• TASK INPUT
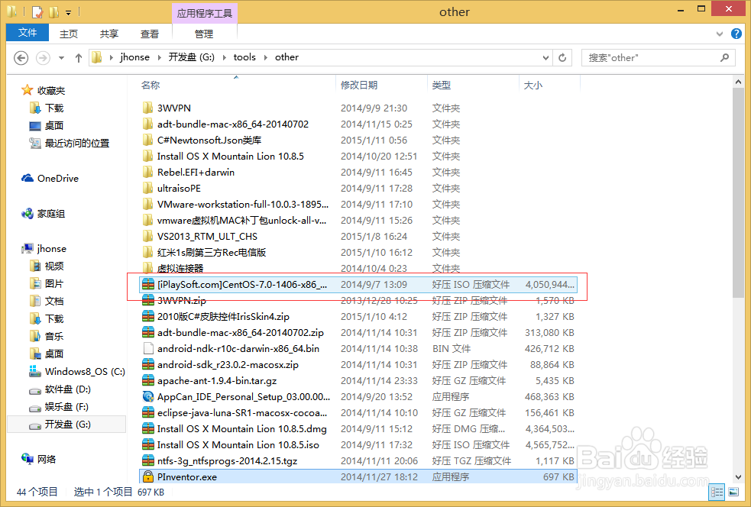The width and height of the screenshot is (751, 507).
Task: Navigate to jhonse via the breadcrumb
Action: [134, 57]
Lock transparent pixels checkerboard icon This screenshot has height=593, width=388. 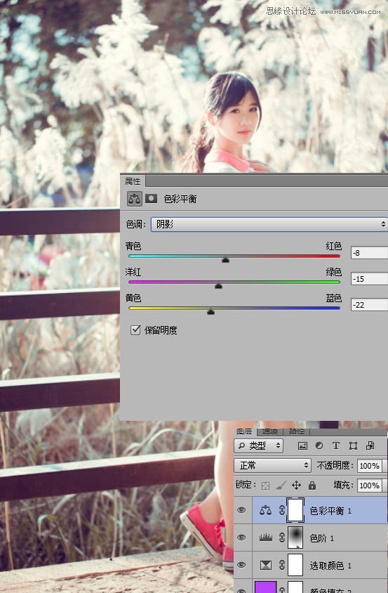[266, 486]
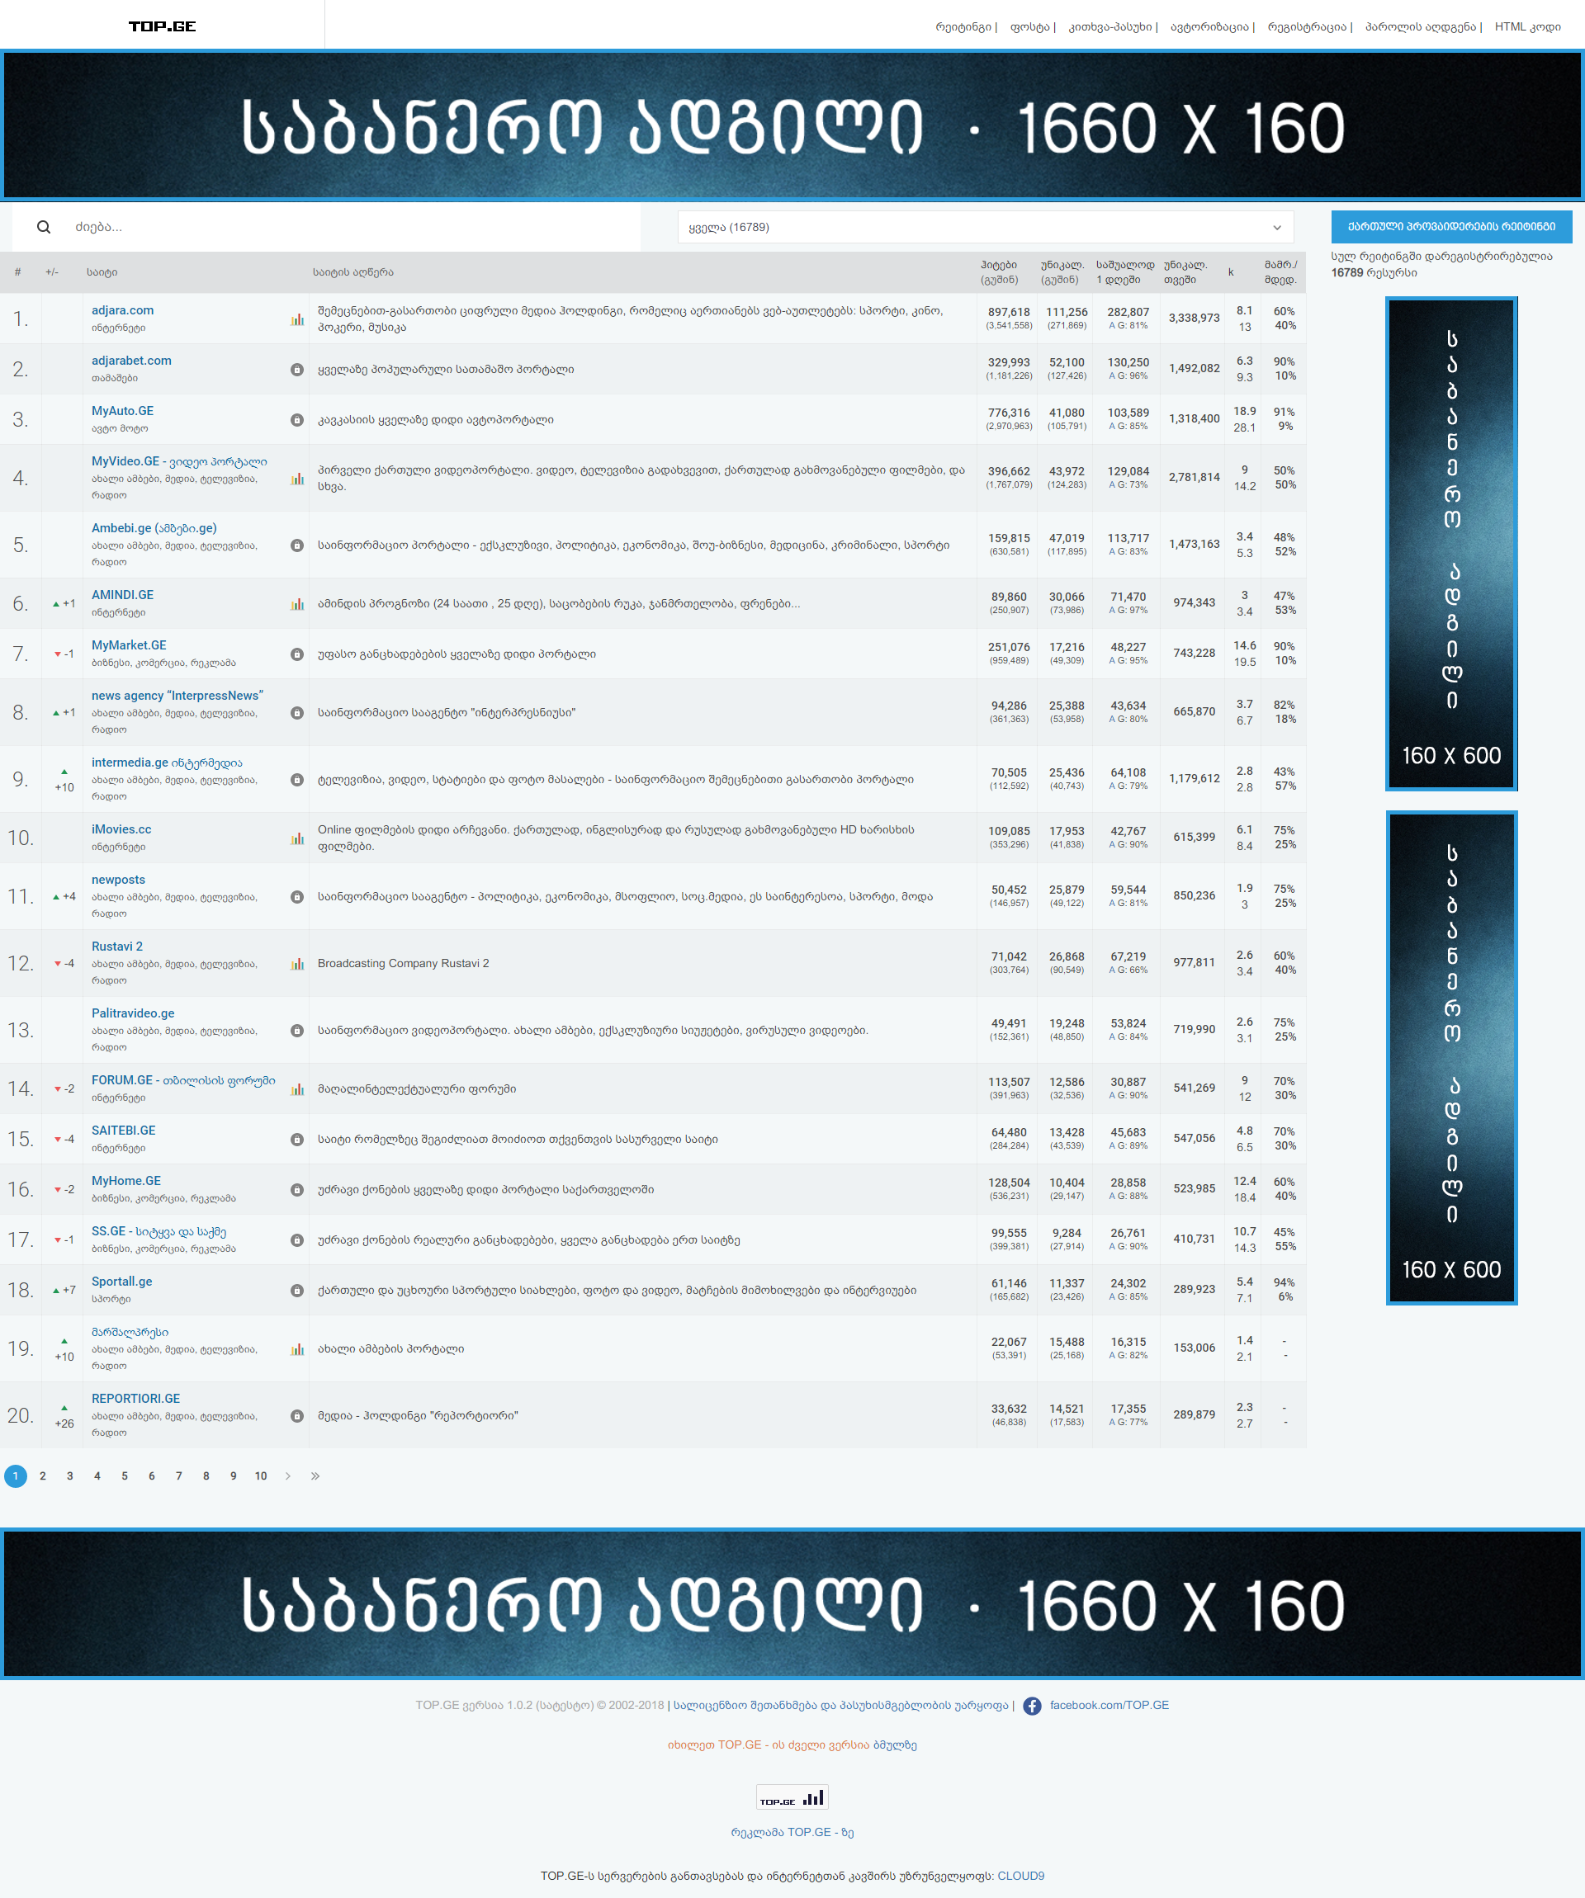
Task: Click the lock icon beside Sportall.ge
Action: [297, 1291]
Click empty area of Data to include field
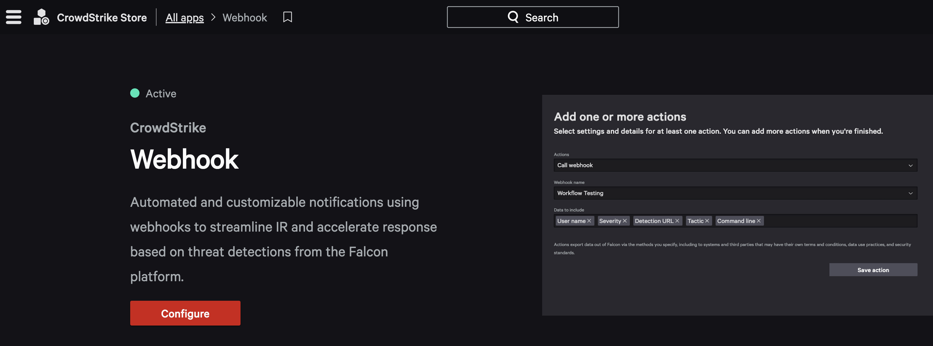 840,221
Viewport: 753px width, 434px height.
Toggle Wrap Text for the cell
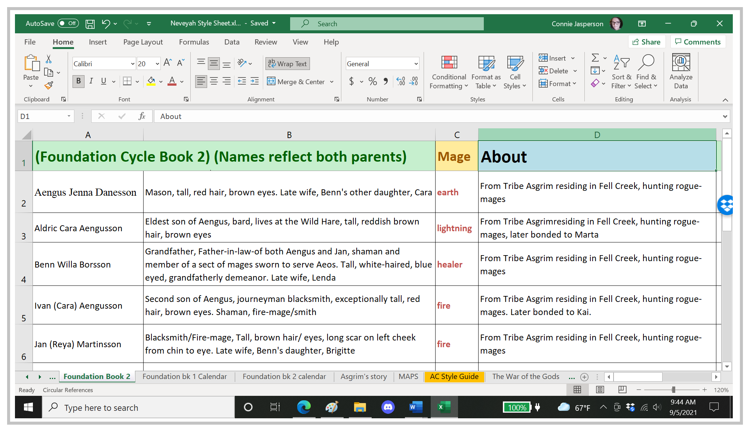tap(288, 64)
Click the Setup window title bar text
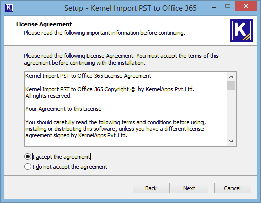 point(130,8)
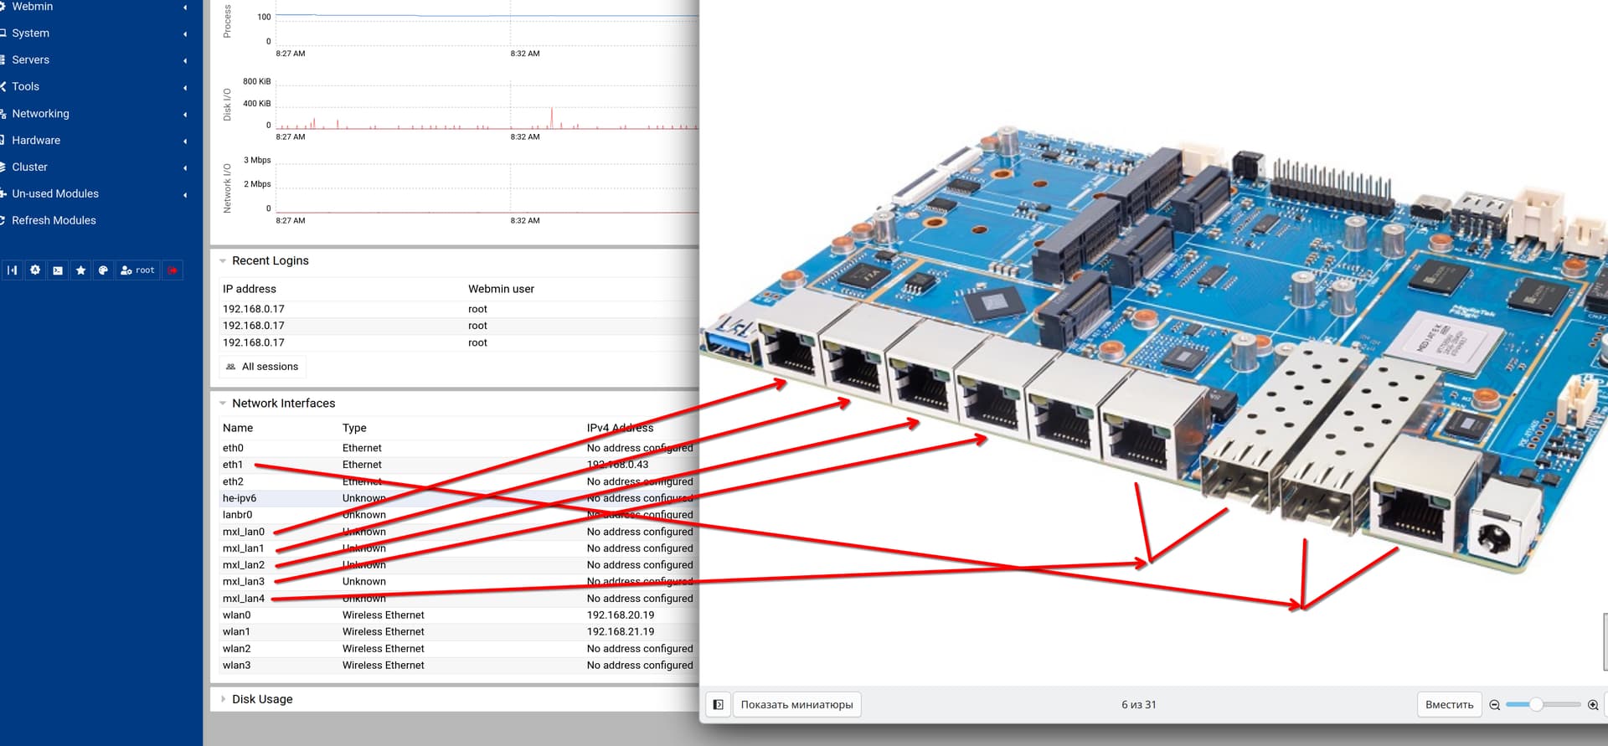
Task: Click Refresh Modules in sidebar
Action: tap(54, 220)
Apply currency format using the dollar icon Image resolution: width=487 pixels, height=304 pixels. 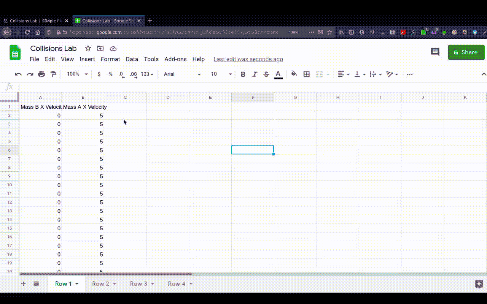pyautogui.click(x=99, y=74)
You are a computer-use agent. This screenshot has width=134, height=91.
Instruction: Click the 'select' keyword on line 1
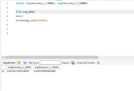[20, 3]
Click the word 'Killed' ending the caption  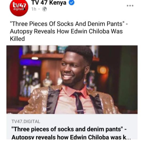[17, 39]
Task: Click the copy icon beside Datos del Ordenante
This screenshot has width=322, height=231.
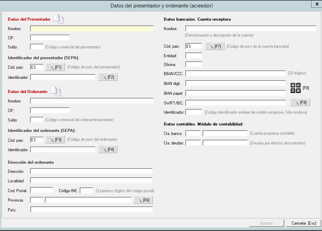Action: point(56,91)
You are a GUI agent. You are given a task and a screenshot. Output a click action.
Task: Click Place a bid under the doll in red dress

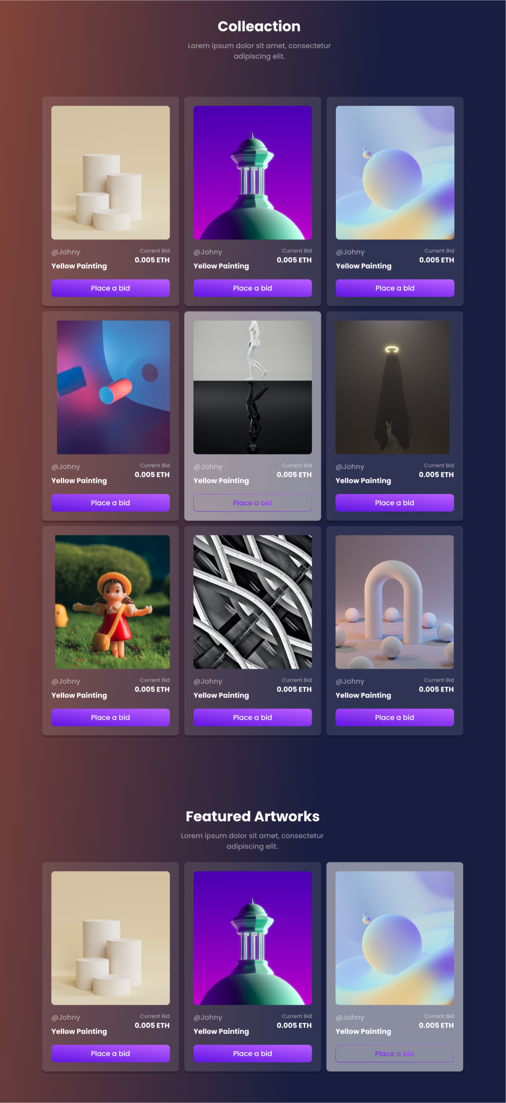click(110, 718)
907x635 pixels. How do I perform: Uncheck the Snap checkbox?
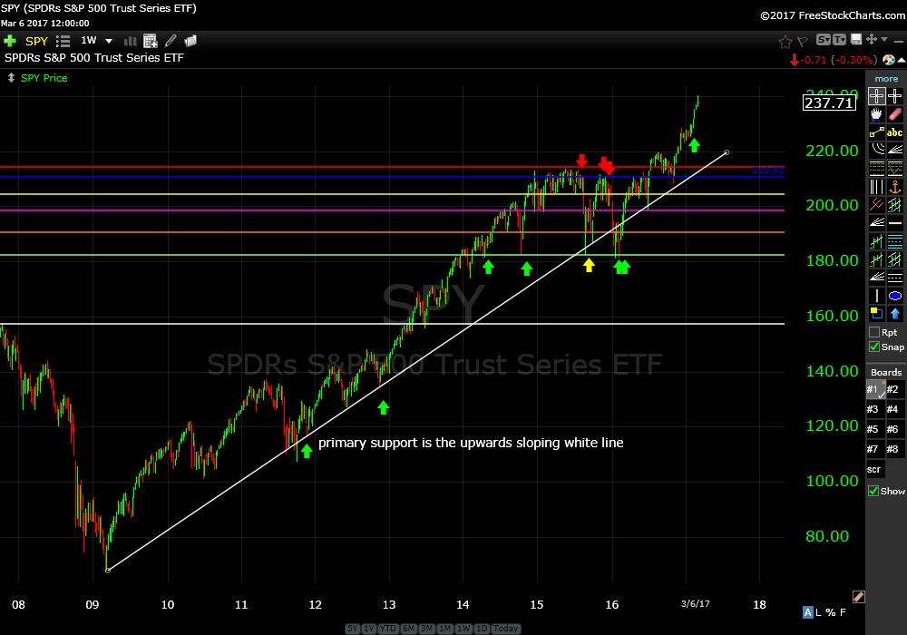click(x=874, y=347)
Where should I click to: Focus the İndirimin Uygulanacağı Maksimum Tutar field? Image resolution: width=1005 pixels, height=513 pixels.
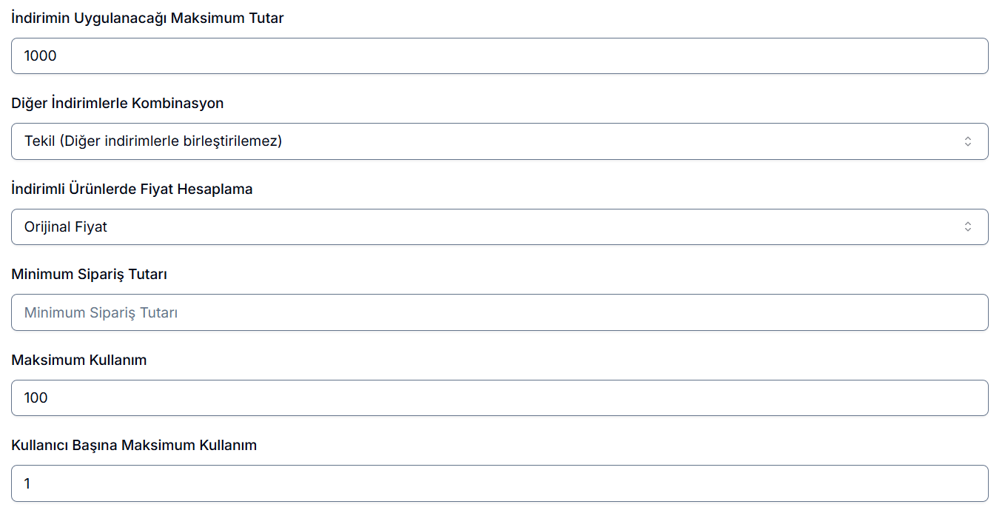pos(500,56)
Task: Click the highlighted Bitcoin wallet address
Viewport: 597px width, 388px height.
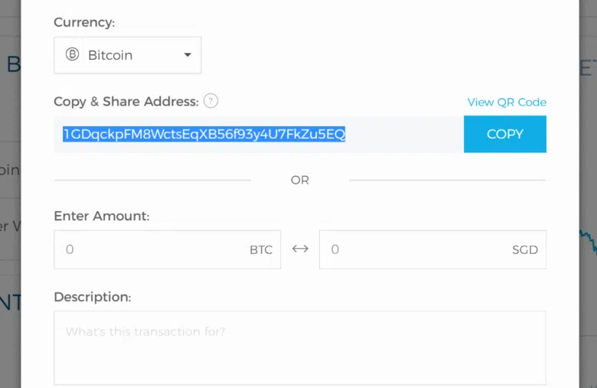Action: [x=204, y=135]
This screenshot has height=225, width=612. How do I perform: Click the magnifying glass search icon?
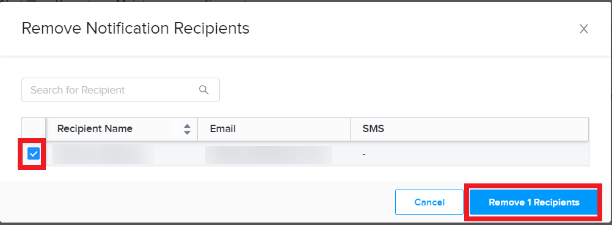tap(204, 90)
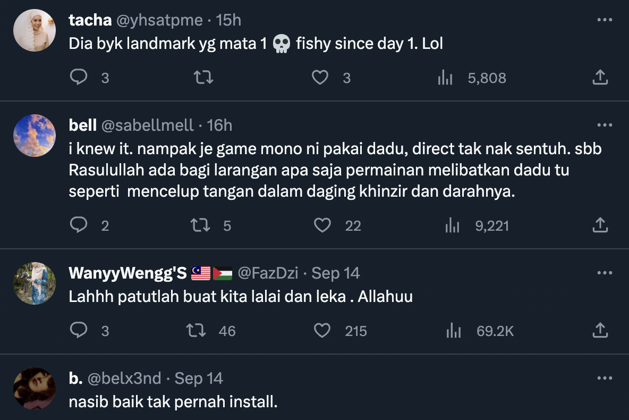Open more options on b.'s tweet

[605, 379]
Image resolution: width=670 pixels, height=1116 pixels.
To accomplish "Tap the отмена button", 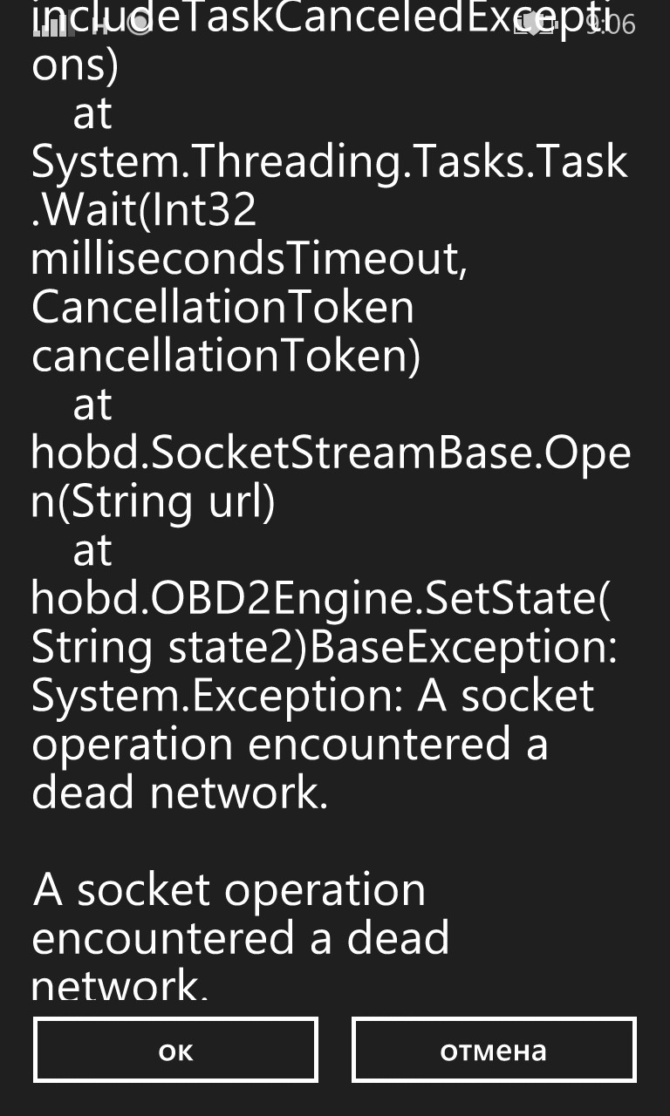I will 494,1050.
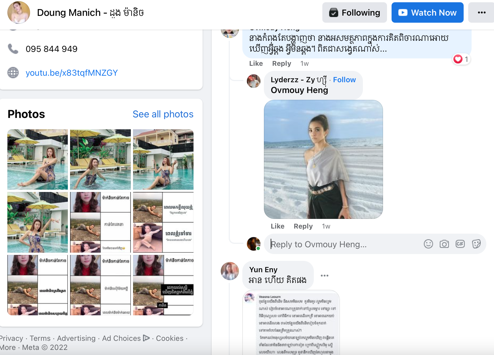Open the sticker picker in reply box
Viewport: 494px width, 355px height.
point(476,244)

• EXERCISE INSTRUCTIONS
Rewrite the material from the line with "Where should I" up to and including the line with "Action: [x=204, y=135]", keeping the requests and leaving out the pictures. Multiply each click coordinate in the answers by 0.4 and round to a whole number, with halves going up.

• OUTPUT
Where should I click to: Focus the İndirimin Uygulanacağı Maksimum Tutar field? Image resolution: width=1005 pixels, height=513 pixels.
pos(200,22)
Task: Click the highlighted Bitcoin wallet address
Viewport: 597px width, 388px height.
Action: [x=82, y=54]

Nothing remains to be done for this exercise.